On March 18, 1923, Gómez-Wangüemert was part of the Protest of the Thirteen, signing his name on the "Manifesto of the Group of Thirteen."

Gómez-Wangüemert wrote for influential Cuban publications, including Mundial, Bohemia, and Carteles, and co-founded the literary magazine Talía. He joined Heraldo de Cuba in 1924 as an editor and later became its editor-in-chief. He also directed Magazine de la Raza and contributed to Cuba y la URSS and El Crisol.

A key figure at El Mundo, Gómez-Wangüemert held leadership roles twice before becoming its director in 1961, a position he maintained until its closure in 1968. He was also a well-known international commentator on CMQ-TV, where he became a familiar presence in Cuban households.
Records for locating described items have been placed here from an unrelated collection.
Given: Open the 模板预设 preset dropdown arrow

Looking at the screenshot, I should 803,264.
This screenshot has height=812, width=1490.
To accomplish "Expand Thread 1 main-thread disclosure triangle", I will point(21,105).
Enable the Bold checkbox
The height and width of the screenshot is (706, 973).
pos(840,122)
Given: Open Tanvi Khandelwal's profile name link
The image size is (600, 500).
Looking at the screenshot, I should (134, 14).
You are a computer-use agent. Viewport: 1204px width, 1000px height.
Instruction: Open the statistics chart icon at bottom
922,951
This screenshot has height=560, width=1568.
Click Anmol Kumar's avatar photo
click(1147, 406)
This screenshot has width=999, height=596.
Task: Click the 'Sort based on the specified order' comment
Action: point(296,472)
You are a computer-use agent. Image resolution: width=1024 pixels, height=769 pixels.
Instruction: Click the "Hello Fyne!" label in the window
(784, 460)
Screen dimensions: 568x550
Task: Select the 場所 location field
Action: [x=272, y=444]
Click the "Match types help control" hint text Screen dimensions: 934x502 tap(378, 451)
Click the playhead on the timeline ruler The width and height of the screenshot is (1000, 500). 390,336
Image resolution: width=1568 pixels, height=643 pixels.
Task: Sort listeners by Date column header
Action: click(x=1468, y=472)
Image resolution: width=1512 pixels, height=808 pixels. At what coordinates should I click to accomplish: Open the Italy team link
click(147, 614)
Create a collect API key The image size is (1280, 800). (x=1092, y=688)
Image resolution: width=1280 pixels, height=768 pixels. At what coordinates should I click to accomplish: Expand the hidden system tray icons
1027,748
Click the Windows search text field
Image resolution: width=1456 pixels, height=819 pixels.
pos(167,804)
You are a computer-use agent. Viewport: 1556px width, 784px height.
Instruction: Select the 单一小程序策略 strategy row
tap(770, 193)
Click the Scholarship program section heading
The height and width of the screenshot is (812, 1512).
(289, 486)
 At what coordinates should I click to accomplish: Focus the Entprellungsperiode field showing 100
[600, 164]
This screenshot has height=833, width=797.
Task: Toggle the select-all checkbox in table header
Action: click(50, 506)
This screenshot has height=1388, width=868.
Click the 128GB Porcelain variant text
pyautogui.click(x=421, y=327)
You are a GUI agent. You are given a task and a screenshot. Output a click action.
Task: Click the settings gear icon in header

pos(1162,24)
His colleagues in the journalistic community held him in high regard for what they believed was professional rigor – as an example, he personally reviewed every obituary in El Mundo before approving publication.' He was also a bibliophile, who collected a library of 7,000 volumes.

After the death of his son, José Luis "Pepe" Gómez Wangüemert, in the 1957 assault on the Presidential Palace, he returned to work, telling colleagues, "Let's get to work!"

Gómez-Wangüemert was also an active member of international organizations, serving on the Cuban Movement for Peace and Sovereignty of the Peoples and as Vice President of the Cuban-Soviet Friendship Association. He represented Cuba at UNESCO conferences in Florence (1950) and Paris (1951).